Records from a data source
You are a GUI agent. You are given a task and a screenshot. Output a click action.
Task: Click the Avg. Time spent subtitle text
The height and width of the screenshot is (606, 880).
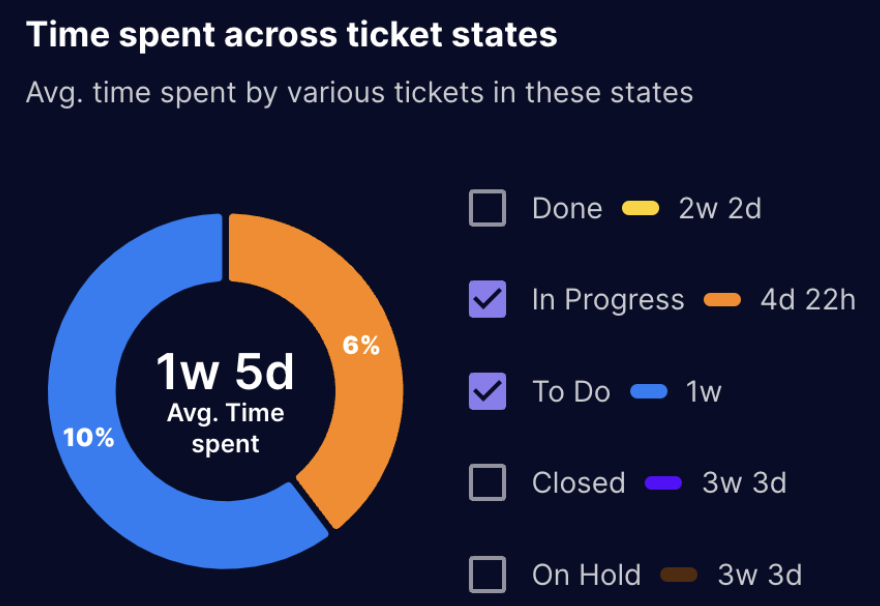coord(226,425)
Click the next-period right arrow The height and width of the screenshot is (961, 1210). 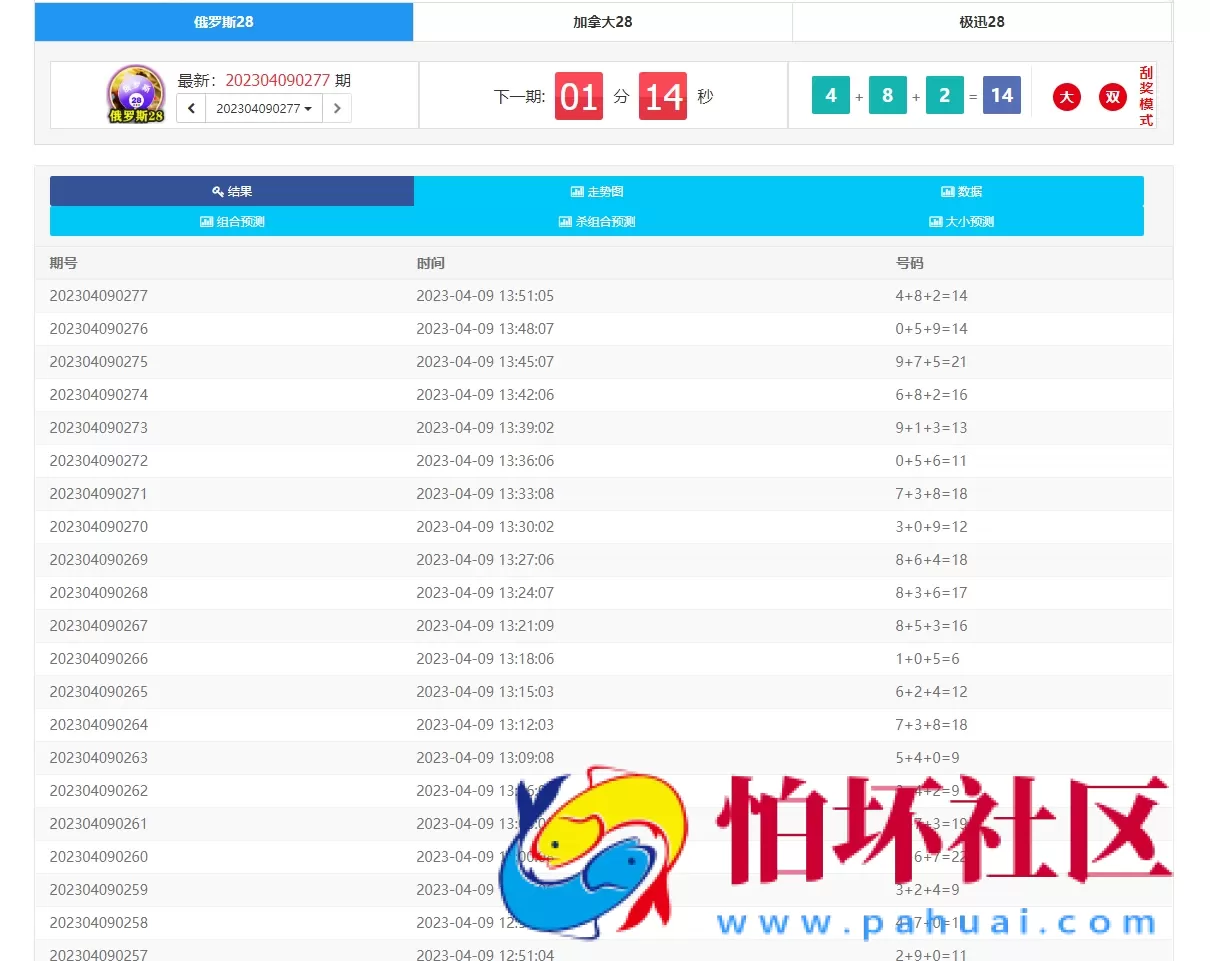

Goal of the exercise
Only the lines from the one containing "Task: Click the Avg. Time spent subtitle text" through the last line of the entries above, both included, belong in the answer, written out exactly; pictures do not.

Expected output
Task: Click the Avg. Time spent subtitle text
The height and width of the screenshot is (606, 880).
coord(226,425)
Click the next-period right arrow The height and width of the screenshot is (961, 1210). 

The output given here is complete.